EXERCISE DETAILS — Everything in the listing below must be set down again exactly.

RECORDS SHOWN —
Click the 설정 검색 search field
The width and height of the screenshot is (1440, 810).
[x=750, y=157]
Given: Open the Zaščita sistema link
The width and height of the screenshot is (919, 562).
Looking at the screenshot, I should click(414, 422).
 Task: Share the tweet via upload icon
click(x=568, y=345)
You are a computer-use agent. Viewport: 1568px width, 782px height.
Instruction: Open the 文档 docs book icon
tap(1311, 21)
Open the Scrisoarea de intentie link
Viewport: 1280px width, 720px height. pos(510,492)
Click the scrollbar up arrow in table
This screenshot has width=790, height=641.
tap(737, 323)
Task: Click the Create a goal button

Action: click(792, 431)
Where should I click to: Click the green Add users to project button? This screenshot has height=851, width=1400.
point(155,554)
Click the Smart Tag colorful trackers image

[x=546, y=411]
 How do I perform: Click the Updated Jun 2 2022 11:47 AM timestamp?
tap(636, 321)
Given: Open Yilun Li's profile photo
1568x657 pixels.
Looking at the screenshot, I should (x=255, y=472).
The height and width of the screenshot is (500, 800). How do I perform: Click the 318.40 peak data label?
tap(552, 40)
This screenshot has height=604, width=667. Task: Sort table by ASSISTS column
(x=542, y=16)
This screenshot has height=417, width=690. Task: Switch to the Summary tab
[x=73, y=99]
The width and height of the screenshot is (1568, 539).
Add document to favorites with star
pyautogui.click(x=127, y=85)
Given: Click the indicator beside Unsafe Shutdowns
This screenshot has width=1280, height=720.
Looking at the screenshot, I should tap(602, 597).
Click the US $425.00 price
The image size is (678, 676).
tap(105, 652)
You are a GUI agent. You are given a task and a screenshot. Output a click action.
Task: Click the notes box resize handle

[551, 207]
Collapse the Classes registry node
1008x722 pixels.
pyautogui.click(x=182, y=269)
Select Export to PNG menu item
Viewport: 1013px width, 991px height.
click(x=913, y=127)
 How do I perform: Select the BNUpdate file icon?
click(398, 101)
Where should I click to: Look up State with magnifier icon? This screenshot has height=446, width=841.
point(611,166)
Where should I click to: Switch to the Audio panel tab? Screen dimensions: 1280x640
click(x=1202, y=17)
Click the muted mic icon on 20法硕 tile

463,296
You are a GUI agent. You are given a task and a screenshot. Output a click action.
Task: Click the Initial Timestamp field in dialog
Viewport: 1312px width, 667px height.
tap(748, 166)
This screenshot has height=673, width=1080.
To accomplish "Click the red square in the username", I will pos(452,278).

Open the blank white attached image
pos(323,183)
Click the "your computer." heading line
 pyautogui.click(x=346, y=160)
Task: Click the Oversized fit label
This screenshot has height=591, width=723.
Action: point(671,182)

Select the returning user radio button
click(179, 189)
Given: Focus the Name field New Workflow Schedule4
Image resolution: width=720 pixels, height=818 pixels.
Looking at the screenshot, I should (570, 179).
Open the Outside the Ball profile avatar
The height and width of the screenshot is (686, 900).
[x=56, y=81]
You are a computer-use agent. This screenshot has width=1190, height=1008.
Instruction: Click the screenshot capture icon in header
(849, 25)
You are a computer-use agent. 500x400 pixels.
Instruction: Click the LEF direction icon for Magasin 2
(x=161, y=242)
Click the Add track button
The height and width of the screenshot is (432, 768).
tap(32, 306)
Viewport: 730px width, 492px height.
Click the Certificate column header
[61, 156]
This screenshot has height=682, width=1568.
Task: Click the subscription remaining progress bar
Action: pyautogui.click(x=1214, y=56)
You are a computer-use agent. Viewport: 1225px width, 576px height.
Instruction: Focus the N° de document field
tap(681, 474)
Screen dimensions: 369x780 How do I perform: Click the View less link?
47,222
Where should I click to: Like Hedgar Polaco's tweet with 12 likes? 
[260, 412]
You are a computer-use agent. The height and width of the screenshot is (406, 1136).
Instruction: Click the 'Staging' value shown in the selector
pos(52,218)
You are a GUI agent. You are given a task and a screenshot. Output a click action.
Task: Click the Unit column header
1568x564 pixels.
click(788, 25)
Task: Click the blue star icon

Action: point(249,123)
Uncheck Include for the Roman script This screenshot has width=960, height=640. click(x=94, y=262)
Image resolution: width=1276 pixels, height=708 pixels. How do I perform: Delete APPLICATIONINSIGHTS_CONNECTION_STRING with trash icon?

SOLUTION TO THIS TASK —
Click the 설정 검색 search field
The width and height of the screenshot is (1440, 810).
[x=750, y=157]
Given: Open the Zaščita sistema link
The width and height of the screenshot is (919, 562).
Looking at the screenshot, I should click(414, 422).
 Task: Share the tweet via upload icon
click(x=568, y=345)
You are a computer-use agent. Viewport: 1568px width, 782px height.
Instruction: Open the 文档 docs book icon
tap(1311, 21)
Open the Scrisoarea de intentie link
Viewport: 1280px width, 720px height. pos(510,492)
Click the scrollbar up arrow in table
This screenshot has width=790, height=641.
tap(737, 323)
Task: Click the Create a goal button

Action: click(792, 431)
Where should I click to: Click the green Add users to project button? This screenshot has height=851, width=1400.
point(155,554)
Click the Smart Tag colorful trackers image

[x=546, y=411]
 How do I perform: Click the Updated Jun 2 2022 11:47 AM timestamp?
tap(636, 321)
Given: Open Yilun Li's profile photo
1568x657 pixels.
Looking at the screenshot, I should (x=255, y=472).
The height and width of the screenshot is (500, 800). How do I perform: Click the 318.40 peak data label?
tap(552, 40)
This screenshot has height=604, width=667. Task: Sort table by ASSISTS column
(x=542, y=16)
This screenshot has height=417, width=690. Task: Switch to the Summary tab
[x=73, y=99]
The width and height of the screenshot is (1568, 539).
Add document to favorites with star
pyautogui.click(x=127, y=85)
Given: Click the indicator beside Unsafe Shutdowns
This screenshot has width=1280, height=720.
Looking at the screenshot, I should tap(602, 597).
Click the US $425.00 price
The image size is (678, 676).
tap(105, 652)
You are a GUI agent. You are given a task and a screenshot. Output a click action.
Task: Click the notes box resize handle

[551, 207]
Collapse the Classes registry node
1008x722 pixels.
pyautogui.click(x=182, y=269)
Select Export to PNG menu item
Viewport: 1013px width, 991px height.
click(x=913, y=127)
 How do I perform: Select the BNUpdate file icon?
click(398, 101)
Where should I click to: Look up State with magnifier icon? This screenshot has height=446, width=841.
point(611,166)
Where should I click to: Switch to the Audio panel tab? Screen dimensions: 1280x640
click(x=1202, y=17)
Click the muted mic icon on 20法硕 tile

463,296
You are a GUI agent. You are given a task and a screenshot. Output a click action.
Task: Click the Initial Timestamp field in dialog
Viewport: 1312px width, 667px height.
tap(748, 166)
This screenshot has height=673, width=1080.
To accomplish "Click the red square in the username", I will pos(452,278).

Open the blank white attached image
pos(323,183)
Click the "your computer." heading line
 pyautogui.click(x=346, y=160)
Task: Click the Oversized fit label
This screenshot has height=591, width=723.
Action: point(671,182)

Select the returning user radio button
click(179, 189)
Given: Focus the Name field New Workflow Schedule4
Image resolution: width=720 pixels, height=818 pixels.
Looking at the screenshot, I should (570, 179).
Open the Outside the Ball profile avatar
The height and width of the screenshot is (686, 900).
[x=56, y=81]
You are a computer-use agent. This screenshot has width=1190, height=1008.
Instruction: Click the screenshot capture icon in header
(849, 25)
You are a computer-use agent. 500x400 pixels.
Instruction: Click the LEF direction icon for Magasin 2
(x=161, y=242)
Click the Add track button
The height and width of the screenshot is (432, 768).
tap(32, 306)
Viewport: 730px width, 492px height.
Click the Certificate column header
[61, 156]
This screenshot has height=682, width=1568.
Task: Click the subscription remaining progress bar
Action: pyautogui.click(x=1214, y=56)
You are a computer-use agent. Viewport: 1225px width, 576px height.
Instruction: Focus the N° de document field
tap(681, 474)
Screen dimensions: 369x780 How do I perform: Click the View less link?
47,222
Where should I click to: Like Hedgar Polaco's tweet with 12 likes? 
[260, 412]
You are a computer-use agent. The height and width of the screenshot is (406, 1136).
Instruction: Click the 'Staging' value shown in the selector
pos(52,218)
You are a GUI agent. You are given a task and a screenshot. Output a click action.
Task: Click the Unit column header
1568x564 pixels.
click(788, 25)
Task: Click the blue star icon

Action: point(249,123)
Uncheck Include for the Roman script This screenshot has width=960, height=640. click(x=94, y=262)
Image resolution: width=1276 pixels, height=708 pixels. How do I perform: Delete APPLICATIONINSIGHTS_CONNECTION_STRING with trash icon?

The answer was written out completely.